Rewrite the items that follow, replacing "thread" with "discussion" and leaving everything else unchanged.
- - - - -
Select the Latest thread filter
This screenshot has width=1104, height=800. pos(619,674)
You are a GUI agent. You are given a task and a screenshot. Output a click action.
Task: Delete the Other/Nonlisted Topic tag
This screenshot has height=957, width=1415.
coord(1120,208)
- - - - -
## COMPLETE OUTPUT
Select the Latest discussion filter
This screenshot has width=1104, height=800. pos(619,674)
You are a GUI agent. You are given a task and a screenshot. Output a click action.
Task: Delete the Other/Nonlisted Topic tag
This screenshot has height=957, width=1415.
coord(1120,208)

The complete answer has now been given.